## Aim of the task
Only one stretch of the data below is wanted: the lines from the one with "Terms and Conditions (1247, 1227)" through the one with "Recipes (788, 1227)", repeated exactly.

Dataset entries
◆ ◆ ◆ ◆ ◆
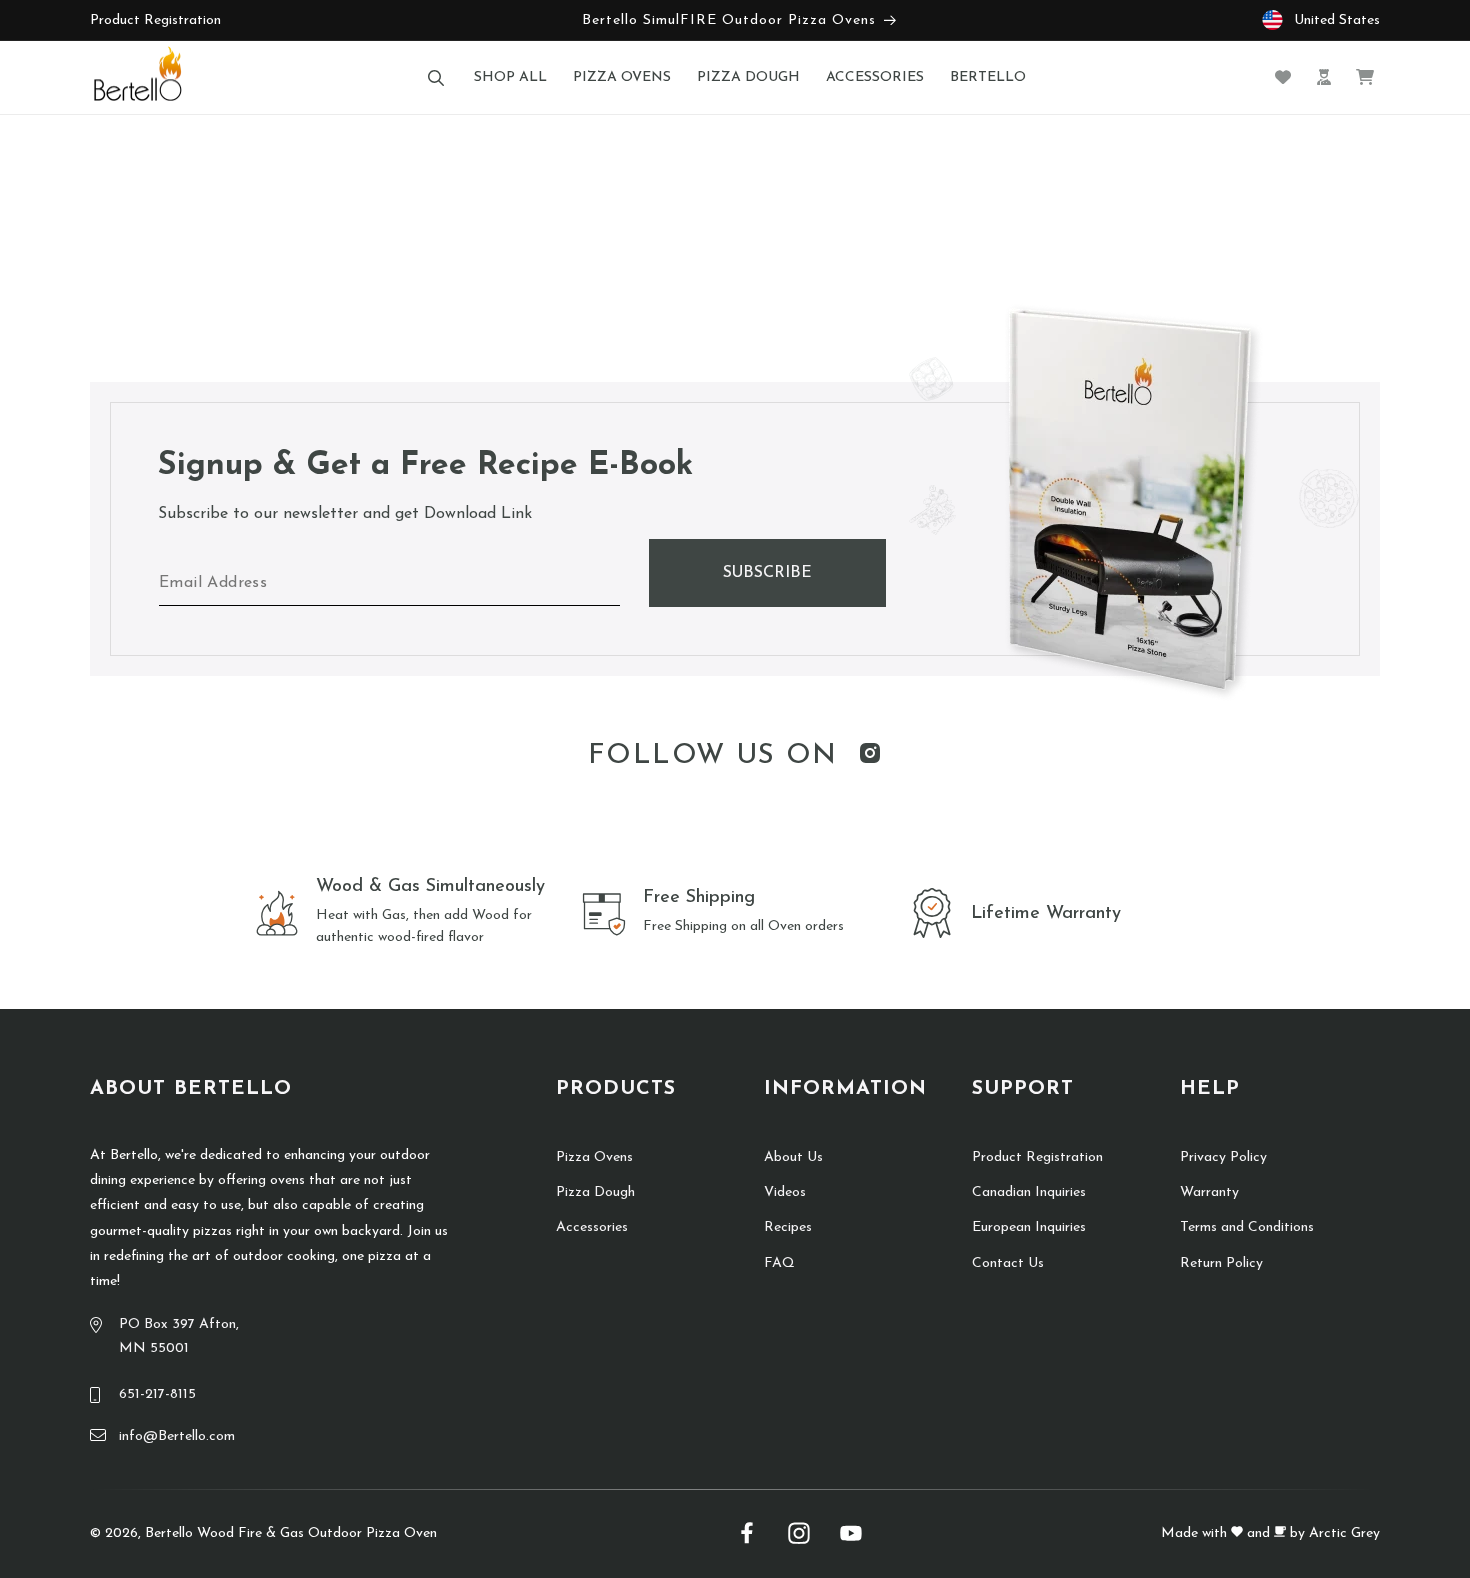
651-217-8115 (157, 1394)
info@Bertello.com (177, 1436)
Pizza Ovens (594, 1157)
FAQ (779, 1263)
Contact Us (1008, 1263)
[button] (435, 77)
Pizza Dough (595, 1192)
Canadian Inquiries (1029, 1192)
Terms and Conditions (1247, 1227)
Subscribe (767, 573)
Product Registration (155, 20)
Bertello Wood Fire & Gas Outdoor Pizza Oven (291, 1533)
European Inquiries (1029, 1227)
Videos (785, 1192)
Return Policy (1221, 1263)
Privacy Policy (1223, 1157)
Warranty (1209, 1192)
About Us (793, 1157)
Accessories (592, 1227)
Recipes (788, 1227)
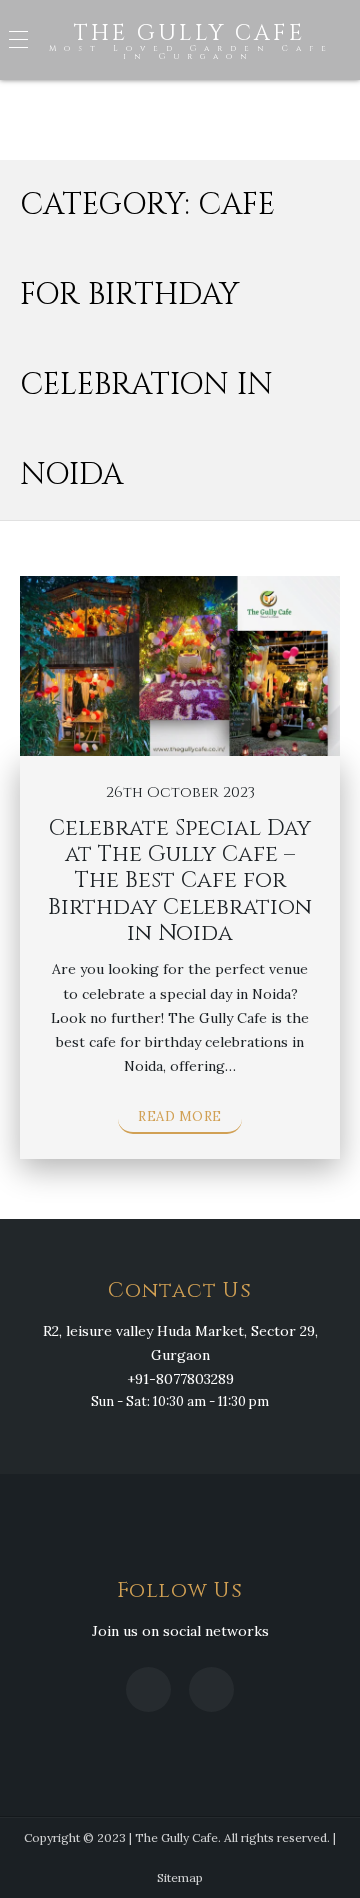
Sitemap (180, 1877)
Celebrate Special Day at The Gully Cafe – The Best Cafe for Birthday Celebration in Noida (180, 881)
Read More (180, 1116)
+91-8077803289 (180, 1379)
◆ ◆ ◆ ◆ ◆
## Exercise response
Terms and Conditions (1247, 1227)
Subscribe (767, 573)
Product Registration (155, 20)
Bertello Wood Fire & Gas Outdoor Pizza Oven (291, 1533)
European Inquiries (1029, 1227)
Videos (785, 1192)
Return Policy (1221, 1263)
Privacy Policy (1223, 1157)
Warranty (1209, 1192)
About Us (793, 1157)
Accessories (592, 1227)
Recipes (788, 1227)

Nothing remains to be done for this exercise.